#### What this task involves
Beginning with the line where "Ok (389, 1009)" occurs, set down each line of the records through the final one, exactly and without additions.

** Opening Records block **

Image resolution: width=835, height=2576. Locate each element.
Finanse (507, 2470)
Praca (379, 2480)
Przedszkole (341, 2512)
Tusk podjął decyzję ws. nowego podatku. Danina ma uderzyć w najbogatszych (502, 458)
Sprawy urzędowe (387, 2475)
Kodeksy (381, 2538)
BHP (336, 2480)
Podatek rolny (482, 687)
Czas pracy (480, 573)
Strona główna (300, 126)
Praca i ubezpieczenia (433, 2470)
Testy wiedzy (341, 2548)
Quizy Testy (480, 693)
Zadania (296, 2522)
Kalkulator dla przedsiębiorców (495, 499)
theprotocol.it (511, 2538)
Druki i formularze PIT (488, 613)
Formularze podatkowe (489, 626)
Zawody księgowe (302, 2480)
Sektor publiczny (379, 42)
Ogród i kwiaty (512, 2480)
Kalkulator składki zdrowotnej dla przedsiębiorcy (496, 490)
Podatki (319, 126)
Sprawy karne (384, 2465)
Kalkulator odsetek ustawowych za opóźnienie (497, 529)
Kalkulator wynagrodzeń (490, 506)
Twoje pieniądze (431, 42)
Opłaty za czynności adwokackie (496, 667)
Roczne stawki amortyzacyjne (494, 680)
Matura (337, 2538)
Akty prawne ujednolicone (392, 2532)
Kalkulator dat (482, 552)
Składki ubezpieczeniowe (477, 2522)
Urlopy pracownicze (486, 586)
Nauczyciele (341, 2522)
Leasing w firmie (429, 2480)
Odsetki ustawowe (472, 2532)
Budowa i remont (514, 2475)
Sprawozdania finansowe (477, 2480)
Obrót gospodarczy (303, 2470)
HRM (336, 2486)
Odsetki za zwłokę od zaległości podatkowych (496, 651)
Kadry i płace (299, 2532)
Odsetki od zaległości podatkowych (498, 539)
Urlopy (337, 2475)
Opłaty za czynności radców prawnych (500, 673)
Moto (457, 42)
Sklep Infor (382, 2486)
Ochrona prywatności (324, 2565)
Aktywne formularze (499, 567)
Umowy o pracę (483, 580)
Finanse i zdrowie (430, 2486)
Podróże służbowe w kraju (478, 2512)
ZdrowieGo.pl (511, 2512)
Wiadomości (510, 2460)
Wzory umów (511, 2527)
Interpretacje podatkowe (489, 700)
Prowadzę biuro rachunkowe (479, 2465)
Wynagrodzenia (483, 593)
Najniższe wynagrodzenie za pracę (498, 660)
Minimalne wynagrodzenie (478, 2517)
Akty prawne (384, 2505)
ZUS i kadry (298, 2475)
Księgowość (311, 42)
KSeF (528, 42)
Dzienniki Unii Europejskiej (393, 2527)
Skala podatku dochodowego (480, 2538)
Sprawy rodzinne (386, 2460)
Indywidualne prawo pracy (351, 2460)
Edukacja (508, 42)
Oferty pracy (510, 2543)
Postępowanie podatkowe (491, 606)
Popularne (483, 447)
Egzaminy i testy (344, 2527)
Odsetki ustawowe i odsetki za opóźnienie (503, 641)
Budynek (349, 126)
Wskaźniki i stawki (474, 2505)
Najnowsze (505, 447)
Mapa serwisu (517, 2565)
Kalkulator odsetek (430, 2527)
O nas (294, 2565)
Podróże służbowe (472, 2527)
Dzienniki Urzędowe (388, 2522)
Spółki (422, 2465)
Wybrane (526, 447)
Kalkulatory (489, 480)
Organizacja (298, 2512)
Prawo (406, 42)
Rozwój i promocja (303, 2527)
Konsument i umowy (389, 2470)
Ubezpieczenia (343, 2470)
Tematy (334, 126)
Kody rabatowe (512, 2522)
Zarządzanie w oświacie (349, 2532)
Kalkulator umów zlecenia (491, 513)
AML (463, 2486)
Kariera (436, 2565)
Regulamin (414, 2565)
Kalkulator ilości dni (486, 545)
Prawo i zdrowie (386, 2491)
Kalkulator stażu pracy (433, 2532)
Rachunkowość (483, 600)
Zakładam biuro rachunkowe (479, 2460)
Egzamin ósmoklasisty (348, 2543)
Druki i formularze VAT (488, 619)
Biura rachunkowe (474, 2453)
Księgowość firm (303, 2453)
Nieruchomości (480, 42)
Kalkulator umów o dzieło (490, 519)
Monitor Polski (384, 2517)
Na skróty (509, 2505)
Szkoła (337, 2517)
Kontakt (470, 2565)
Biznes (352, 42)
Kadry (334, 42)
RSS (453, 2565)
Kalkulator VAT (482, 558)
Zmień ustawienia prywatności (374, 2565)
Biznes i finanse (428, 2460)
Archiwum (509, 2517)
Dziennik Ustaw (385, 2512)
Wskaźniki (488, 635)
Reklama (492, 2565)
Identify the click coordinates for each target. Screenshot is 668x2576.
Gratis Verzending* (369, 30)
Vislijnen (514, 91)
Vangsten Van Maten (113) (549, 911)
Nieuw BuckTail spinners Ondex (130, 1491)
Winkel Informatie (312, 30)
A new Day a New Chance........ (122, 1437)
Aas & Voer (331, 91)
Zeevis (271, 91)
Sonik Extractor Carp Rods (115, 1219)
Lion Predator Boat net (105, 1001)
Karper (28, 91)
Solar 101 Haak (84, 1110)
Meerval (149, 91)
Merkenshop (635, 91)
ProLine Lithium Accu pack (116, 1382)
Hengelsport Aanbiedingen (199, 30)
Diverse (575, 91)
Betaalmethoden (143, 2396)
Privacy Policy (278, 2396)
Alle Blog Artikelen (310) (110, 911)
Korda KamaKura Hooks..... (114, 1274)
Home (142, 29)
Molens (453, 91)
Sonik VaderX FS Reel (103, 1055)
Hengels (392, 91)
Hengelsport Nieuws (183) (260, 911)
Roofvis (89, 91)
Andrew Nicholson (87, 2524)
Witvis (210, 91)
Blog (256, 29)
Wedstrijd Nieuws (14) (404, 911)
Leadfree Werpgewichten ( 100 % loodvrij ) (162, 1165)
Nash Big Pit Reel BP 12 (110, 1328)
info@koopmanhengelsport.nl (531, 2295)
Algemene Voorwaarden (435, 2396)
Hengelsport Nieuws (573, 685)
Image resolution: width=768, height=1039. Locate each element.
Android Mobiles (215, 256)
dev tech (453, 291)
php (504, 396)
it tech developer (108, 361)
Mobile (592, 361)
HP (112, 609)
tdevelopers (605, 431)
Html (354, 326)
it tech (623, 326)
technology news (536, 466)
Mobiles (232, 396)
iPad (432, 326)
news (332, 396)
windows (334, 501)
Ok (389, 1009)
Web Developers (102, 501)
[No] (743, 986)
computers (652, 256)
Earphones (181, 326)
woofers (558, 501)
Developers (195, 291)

** Closing Records block **

#### Output of the task
Ok (389, 1009)
Web Developers (102, 501)
[No] (743, 986)
computers (652, 256)
Earphones (181, 326)
woofers (558, 501)
Developers (195, 291)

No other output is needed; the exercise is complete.